== Your assignment ==
Every line from the one containing "Instruction: Tap the" to the end of the records below must be copied exactly, and no pictures may be included.

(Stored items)
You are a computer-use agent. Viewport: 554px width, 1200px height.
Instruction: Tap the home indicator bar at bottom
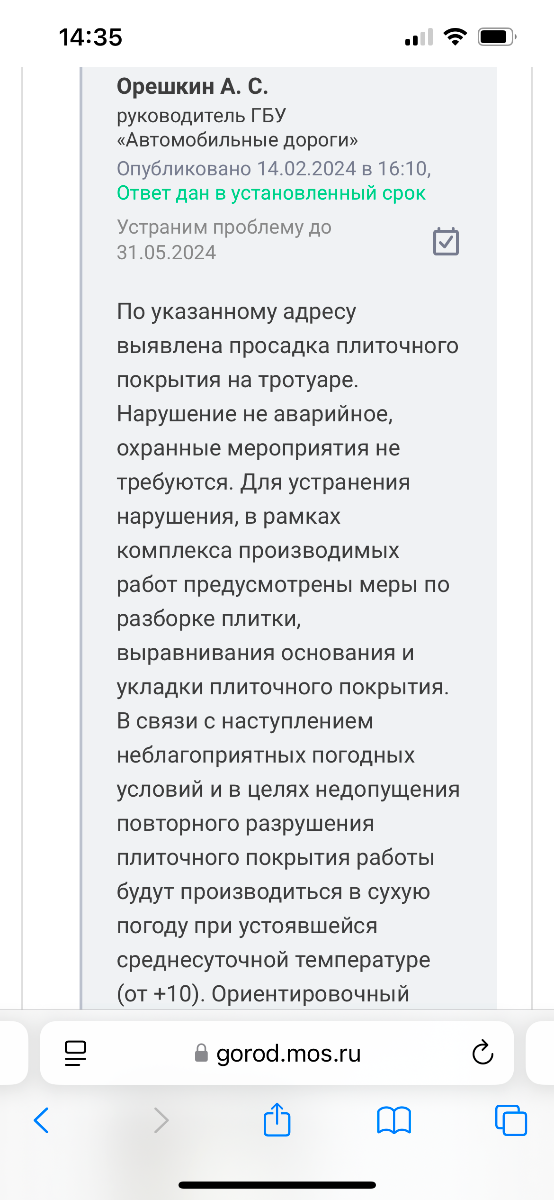[x=277, y=1186]
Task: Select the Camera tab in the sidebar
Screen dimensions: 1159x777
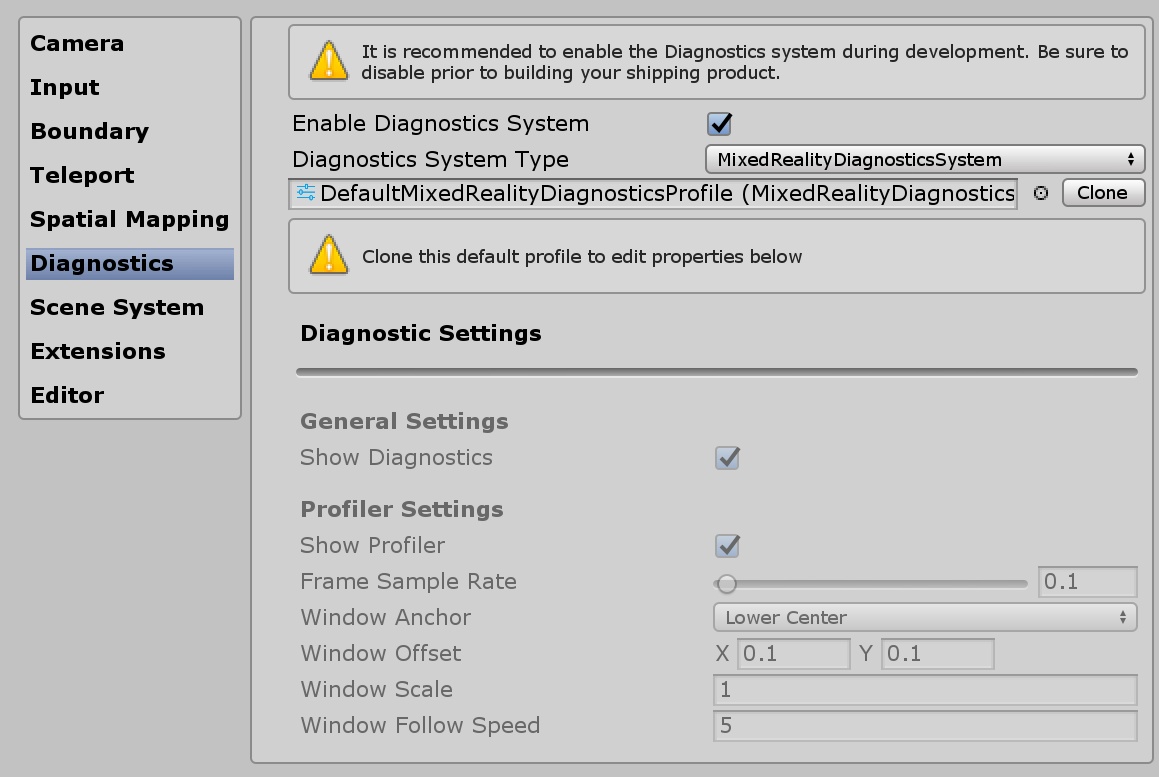Action: click(77, 44)
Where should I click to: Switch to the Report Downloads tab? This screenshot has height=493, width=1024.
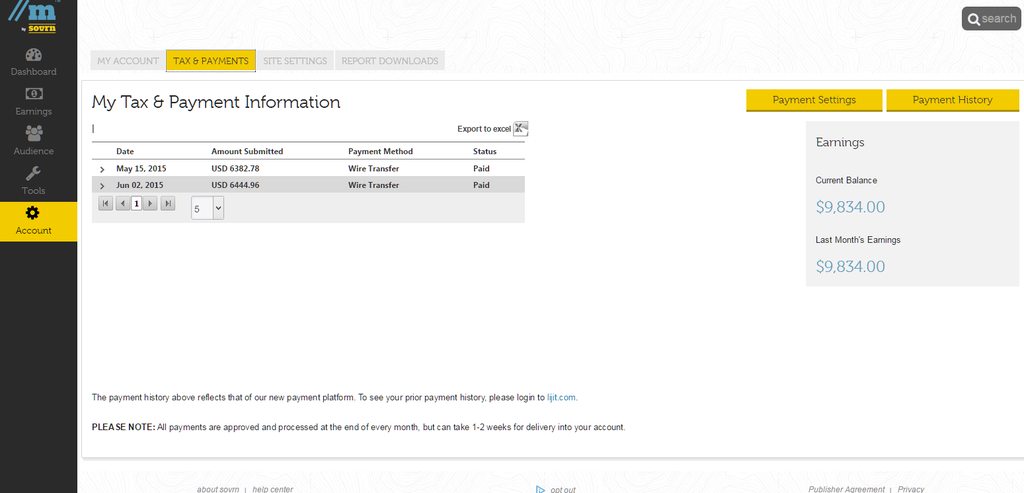[x=389, y=61]
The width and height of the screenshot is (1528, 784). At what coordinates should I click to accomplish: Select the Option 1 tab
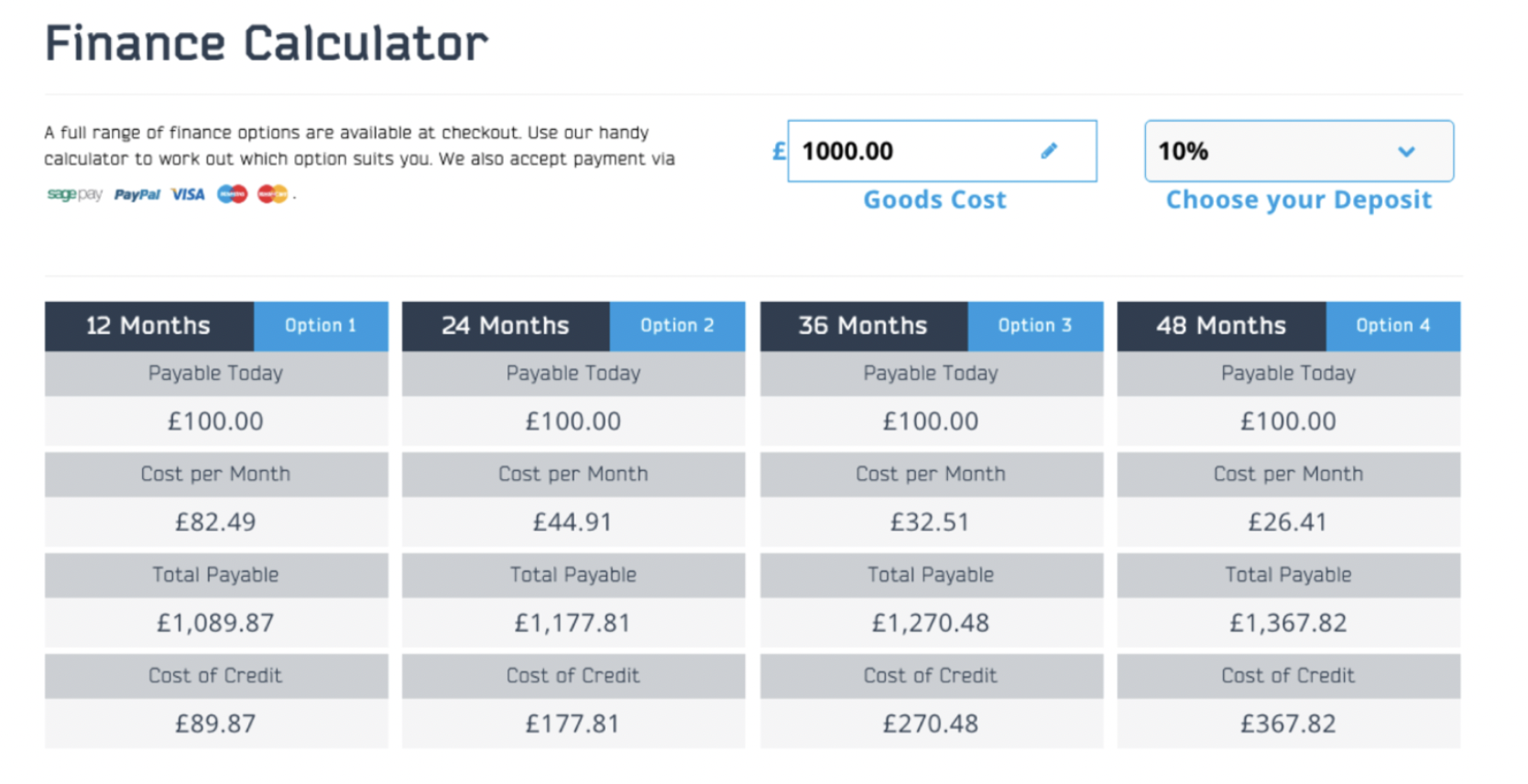[x=321, y=326]
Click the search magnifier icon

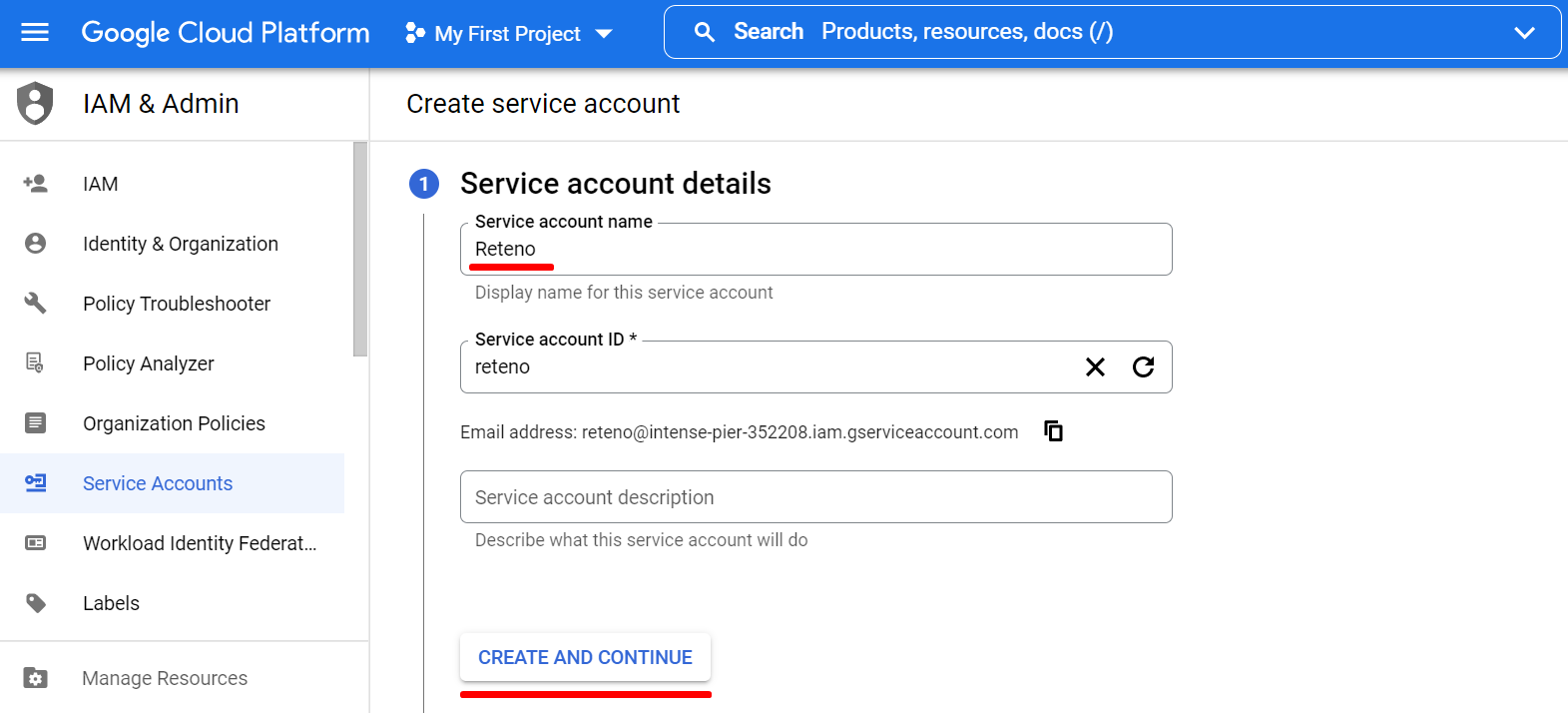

== Response ==
Instruction: Tap the home indicator bar at bottom
[x=277, y=1186]
Task: Select the Camera tab in the sidebar
Screen dimensions: 1159x777
Action: click(77, 44)
Where should I click to: Switch to the Report Downloads tab? This screenshot has height=493, width=1024.
[x=389, y=61]
The width and height of the screenshot is (1528, 784). At what coordinates should I click to accomplish: Select the Option 1 tab
[x=321, y=326]
Click the search magnifier icon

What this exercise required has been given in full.